I've been using the protec mercenary audio helmet for 2 season and its worked out well for me. I don't always use the audio often but when I do i've had no complaints.


----------



## alex94 (Mar 22, 2011)

ecks said:


> I've been using the protec mercenary audio helmet for 2 season and its worked out well for me. I don't always use the audio often but when I do i've had no complaints.


Thanks I will have to look at that one. Is it comfortable?


----------



## ecks (Oct 6, 2010)

Its nice and comfortable. I recently used it as a bike helmet without the padding and it wasn't bad either, not ideal but comfortable enough that it would work.


----------



## alex94 (Mar 22, 2011)

ecks said:


> Its nice and comfortable. I recently used it as a bike helmet without the padding and it wasn't bad either, not ideal but comfortable enough that it would work.

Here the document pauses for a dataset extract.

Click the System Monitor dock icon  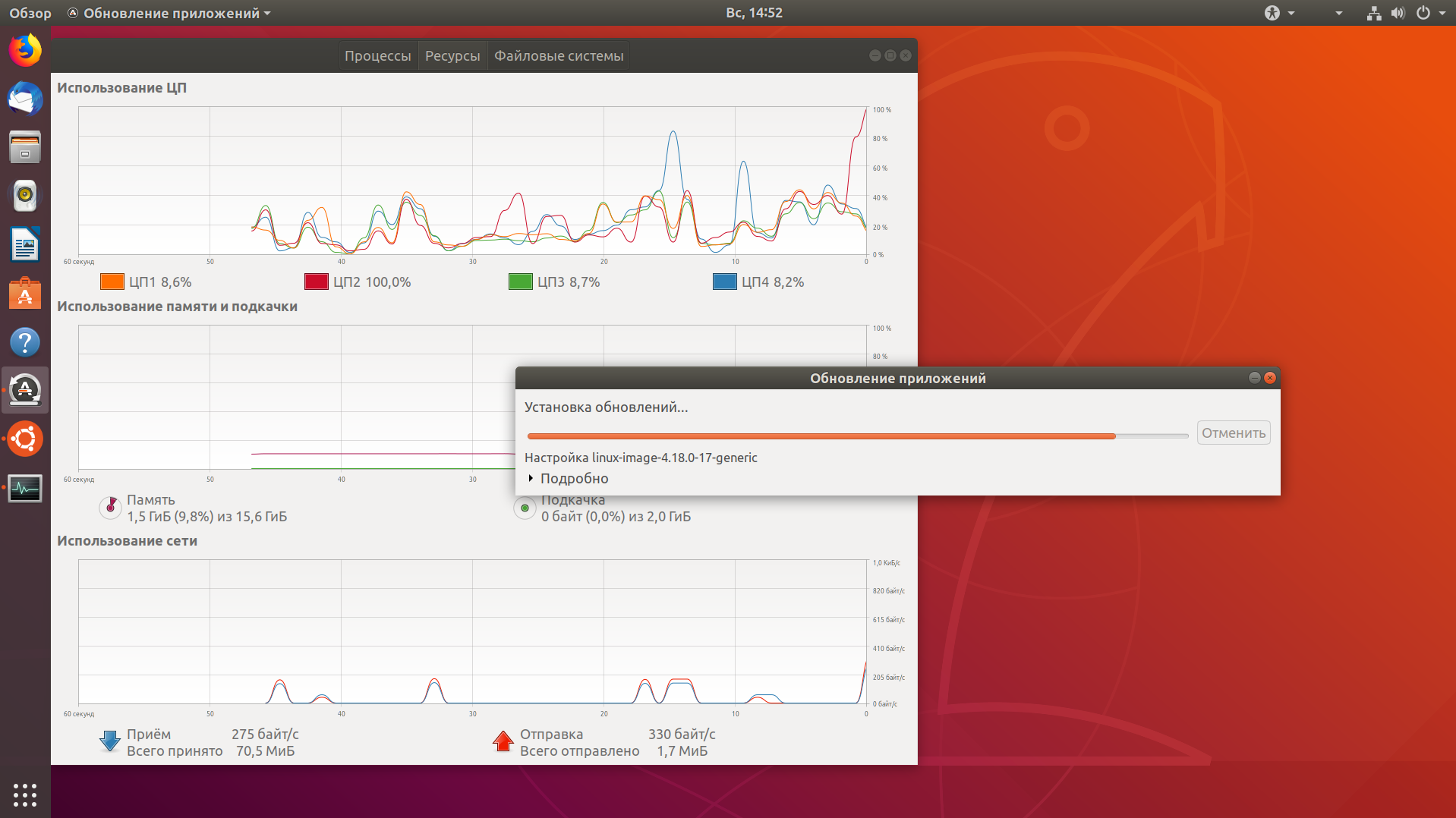click(25, 489)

Are they still making them because I was on the pro tec website and couldn't find it. I think I'm going to get the smith maze blogspehere and buy the audio. Anybody have the maze or have any thoughts about it?


----------



## threej21 (Jan 2, 2011)

ive got the holt and the wife has the maze...no complaints, comfy, works well with goggles either inside helmet or outside and the audio is good...ive also never had a problem with skull candy though


----------



## NWBoarder (Jan 10, 2010)

I've been using a Smith Variant audio helmet for the this season and last. It works just fine, and the SkullCandy audio isn't really bad at all.


----------



## alex94 (Mar 22, 2011)

Thanks everybody. How the quality of the sound on these helmets? Is the audio easy to install. (I know that some come with it but I will have to install mine)


----------



## alex94 (Mar 22, 2011)

Not related to the subject but can someone explain what credits on this website are?


----------



## chrisbryan89 (Mar 27, 2011)

If audio quality is something you are concerened with (I can't stand skullcandy's headphones) I would recommend buying some comfortable, quality in ear buds and just wear them under your helmet. That's what I do and I prefer it much more than crappy audio helmets, but then again I'm somewhat of an audiophile. Just an idea


----------



## legallyillegal (Oct 6, 2008)

unfortunately, skullcandy is top of the line in the helmet audio world

the earpads can be bought separately and just slot in between the helmet shell and foam


----------